Start of Block

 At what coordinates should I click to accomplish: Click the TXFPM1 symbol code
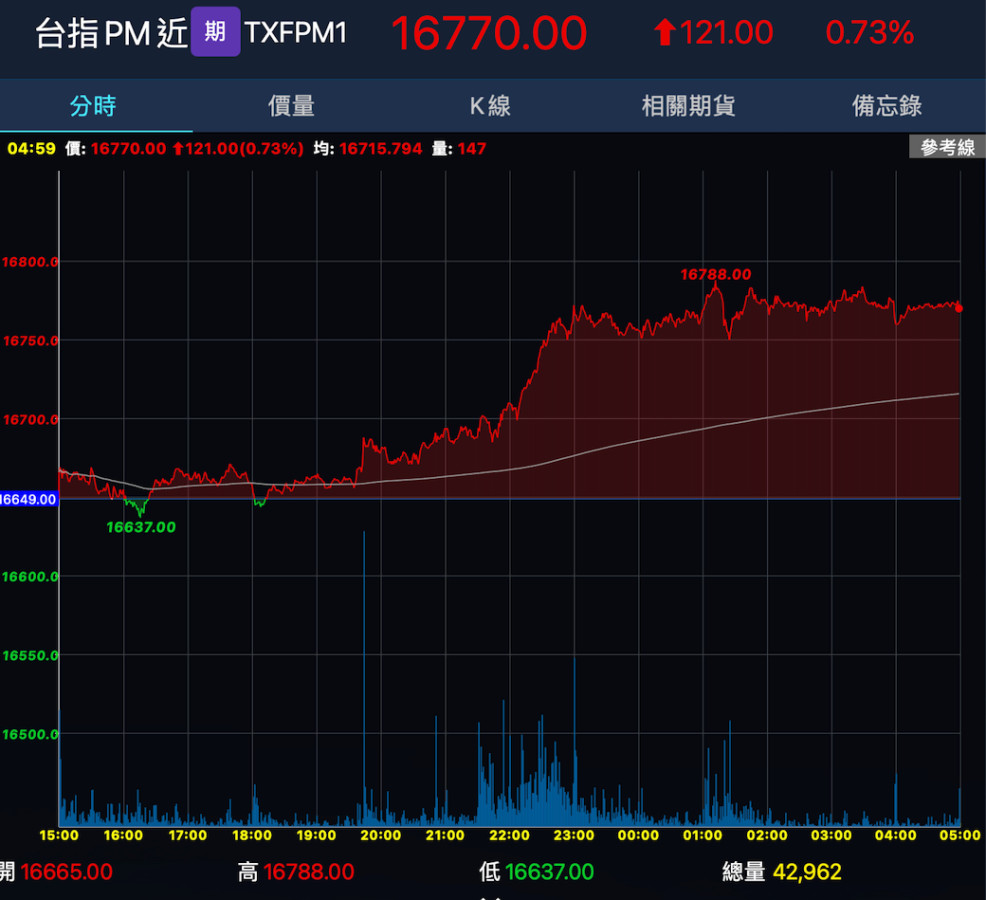coord(296,33)
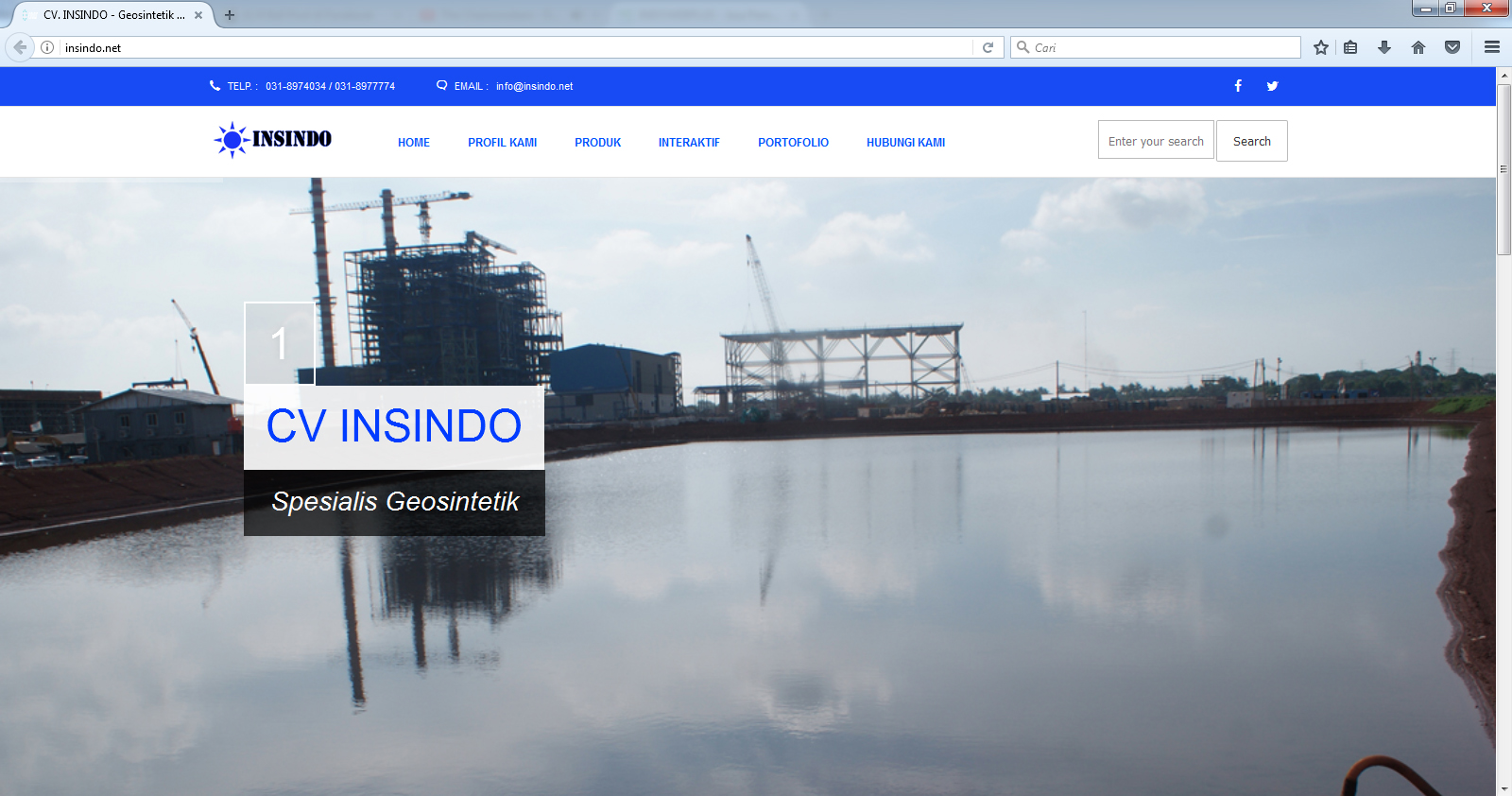Click the vertical scrollbar thumb
Screen dimensions: 1512x796
click(1503, 170)
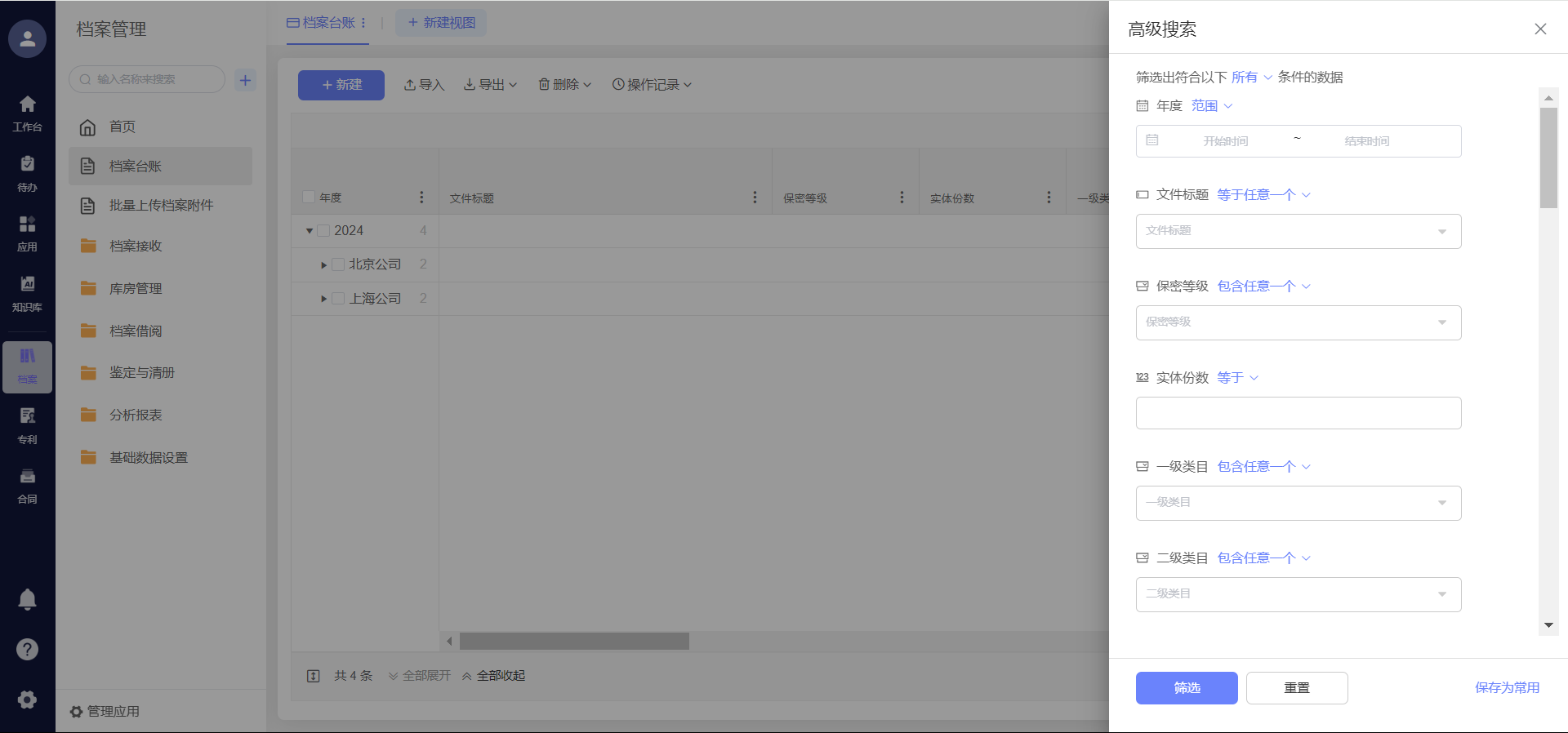The image size is (1568, 733).
Task: Go to 工作台 home icon
Action: pos(27,113)
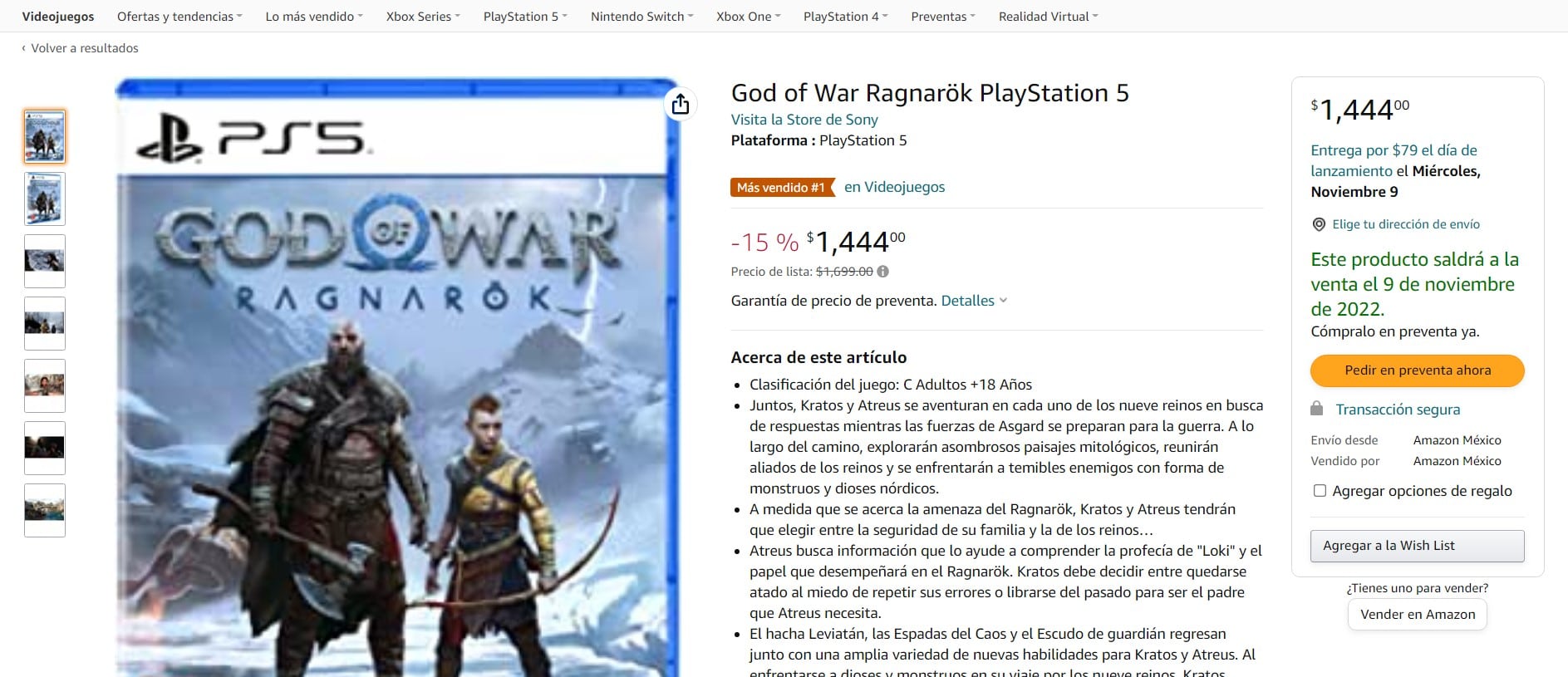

End of Block

WORK TO COMPLETE —
Leave out the pictures, then copy all the remaining text in the records exactly.

REPLY TO THE TASK —
 At what coordinates should I click to accomplish: Click the TXFPM1 symbol code
coord(296,33)
Click the vertical scrollbar thumb
Screen dimensions: 1512x796
click(1503, 170)
The image size is (1568, 733).
Task: Go to 工作台 home icon
Action: pos(27,113)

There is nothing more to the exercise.